I'm not sure I understood why we want to leave the loop on month == 0
or day == 0
but not other invalid input conditions, especially not after already updating earliest_...
from those values. Your do{}while
has an earlier if()break
for the documented exit condition of all-zeros, so I just kept that and made it a while(1)
.
I like do{}while()
loops, but using one in this case would require rotating the loop and partially peeling the first iteration so the scanf and exit condition could be written at the bottom, with the update using values from the previous iteration if the do{}while
condition was true. So perhaps scanf("...", &earliest_year, &earliest_month, &earliest_day)
and error-check ahead of the first iteration and initialize vars so those don't get overwritten. Do that manually if writing in asm; in C let the compiler do it unless there's a condition that naturally fits at the bottom of the loop. Writing a while(1){ ... }
loop hints human readers to look for a break;
somewhere, and it's usually easiest to reason about loops that have one exit point. (So all else equal prefer that, but don't go out of your way to avoid a loop condition and a break
.)
Prefer initializing variables when you declare them, and don't declare them until you're ready to use them. Note that long date = ...

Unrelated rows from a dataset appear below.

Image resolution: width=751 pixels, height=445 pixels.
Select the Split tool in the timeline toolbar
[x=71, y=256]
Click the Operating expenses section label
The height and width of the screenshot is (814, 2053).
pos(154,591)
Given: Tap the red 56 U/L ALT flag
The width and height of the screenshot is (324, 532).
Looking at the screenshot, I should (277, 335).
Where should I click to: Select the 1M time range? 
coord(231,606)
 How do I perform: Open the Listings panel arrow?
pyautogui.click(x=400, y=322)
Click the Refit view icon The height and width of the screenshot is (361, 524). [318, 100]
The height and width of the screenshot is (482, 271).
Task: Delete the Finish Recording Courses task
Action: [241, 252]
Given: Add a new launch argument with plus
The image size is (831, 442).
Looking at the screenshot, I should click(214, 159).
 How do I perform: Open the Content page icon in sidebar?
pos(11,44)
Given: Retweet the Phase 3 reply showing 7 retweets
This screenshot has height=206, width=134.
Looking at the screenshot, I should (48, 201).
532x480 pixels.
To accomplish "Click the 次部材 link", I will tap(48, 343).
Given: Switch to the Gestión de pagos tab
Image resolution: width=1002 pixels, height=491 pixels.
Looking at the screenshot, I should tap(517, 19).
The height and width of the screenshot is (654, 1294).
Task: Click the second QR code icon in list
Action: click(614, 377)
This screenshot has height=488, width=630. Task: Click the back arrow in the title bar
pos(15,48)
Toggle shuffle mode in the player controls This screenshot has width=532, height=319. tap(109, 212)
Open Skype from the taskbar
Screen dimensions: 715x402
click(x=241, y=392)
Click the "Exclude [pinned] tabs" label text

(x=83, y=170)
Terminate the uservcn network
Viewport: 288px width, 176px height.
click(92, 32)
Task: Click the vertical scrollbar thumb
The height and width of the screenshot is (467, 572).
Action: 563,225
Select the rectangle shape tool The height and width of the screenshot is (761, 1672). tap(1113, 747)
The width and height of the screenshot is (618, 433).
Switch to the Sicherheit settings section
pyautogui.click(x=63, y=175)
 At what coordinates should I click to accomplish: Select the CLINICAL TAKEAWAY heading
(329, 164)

is only declared inside the loop; it doesn't exist outside. (Unfortunately for do{}while()
syntax, loop variables aren't in scope in the while(expression)
so you need to declare them outside the loop if you want to use them there.)
long earliest_date = LONG_MAX; // no dates seen yet. Has invalid m=d=0
while (1) {
scanf ...
check for I/O errors and optionally for out-of-range months and days...
long date = ((long)y << 16) + (m<<8) + d;
if (date == 0) // also makes checking for all-zero easy
break;
earliest_date = date < earliest_date ? date : earliest_date;
}
if (earliest_date == LONG_MAX) {
puts("no valid dates were entered");
return EXIT_SUCCESS;
}
int earliest_year = earliest_date >> 16; // hopefully an arithmetic right shift so we can handle negative years, but ISO C leaves that implementation defined.
int earliest_month = (earliest_date >> 8) & 0xFF; // second byte
int earliest_day = earliest_date & 0xFF; // low byte
I used the term "byte" in a comment only to be concise; I actually meant "octet" but I figured "byte" would be more helpful to most readers. ISO C doesn't guarantee that a byte is 8 bits, but this code just uses shifts and integer constants without making any assumptions about CHAR_BIT
or sizeof(long)
, e.g. we used & 0xFF
instead of (unsigned char)earliest_date
to extract the low 8 bits, to match the shift by 8 we did when packing.
Note that this is just integer math, no byte addressing of memory. So endianness isn't a factor, unlike J_H's answer suggesting memcmp
.
It might be a good idea to make pack
and unpack
helper functions so the code using it can look like Date date = date_pack(y, m, d);
and date_unpack(earliest_date, &earliest_year, &earliest_month, &earliest_day)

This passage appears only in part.